The property manager (who knew the law as everyone in Arizona does) phoned Homeland Security who showed up and arrested mother and son and threw them into the notorious Phoenix Immigration hell with some 300 other illegals. To rub salt into the widow's wounds, the property manager ended up with the property because she was a second mortgage holder on the property and the property fell into default because of the widow's cash flow troubles, largely because she could not go to Phoenix to hire another property manager.

For instance, for 'you', this kind of arrest could result in imprisonment for a usual five days in a US immigration jail until you posted $5,000 bail each and then being banished from the US for five to ten years. 

It does not stop there.  This type of conviction would stop you getting on an airplane which stopped in the USA on the way to Mexico.  AND,  under new US laws that have been proposed but not yet actually put in place, the arrest and banning would stop your Nov 6 trip to Cancun because people in this position will not even be allowed on commercial airliners that are flying over any part of the US. To get to Cancun, you would have to fly from Calgary or Vancouver to London England and then back to Mexico City and 'then' to Cancun and reverse it to get home.

This may be overkill but 'You' are / were lucky that the inspector gave you the correct advice BEFORE you put your foot in it.

By the way, for income tax You ALSO HAVE TO FILE A 1040NR US TAX RETURN WITH A SCHEDULE E AND A SCHEDULE 4562  EACH.  Then the same income gets put on Schedule T776 of your Canadian return.  If you have paid tax to the US, you will claim it as a credit on Canadian forms T2209 and T2036.

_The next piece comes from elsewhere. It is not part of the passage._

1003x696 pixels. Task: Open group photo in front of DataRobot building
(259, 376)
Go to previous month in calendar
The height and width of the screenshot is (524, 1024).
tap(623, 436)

These older questions will help you AS WELL.

QUESTION: Hello David,

I'm living in Vancouver, finally paid off the student debt but don't see myself getting into 
the expensive Vancouver market. I do however like to ski and was thinking of buying an 
inexpensive trailer (25k Cdn) in Maple Falls Washington. 
 
However I'm not sure what other expensives I should expect given that it's in the US. 
I'm not trying to make this an investment with a high return, but I would like to do some 
handy work to it to increase the value. If I add about 10k worth of value, how would that 
affect my taxes in the long term?

Thanks for the advice.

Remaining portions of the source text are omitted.